■ **Dataset**:
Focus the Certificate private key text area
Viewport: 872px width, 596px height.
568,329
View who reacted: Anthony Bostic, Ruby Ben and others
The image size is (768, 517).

■ **What needs to be done**: Reproduce each of the records above word for word, line by line.

■ **Task result**:
Focus the Certificate private key text area
Viewport: 872px width, 596px height.
568,329
View who reacted: Anthony Bostic, Ruby Ben and others
The image size is (768, 517).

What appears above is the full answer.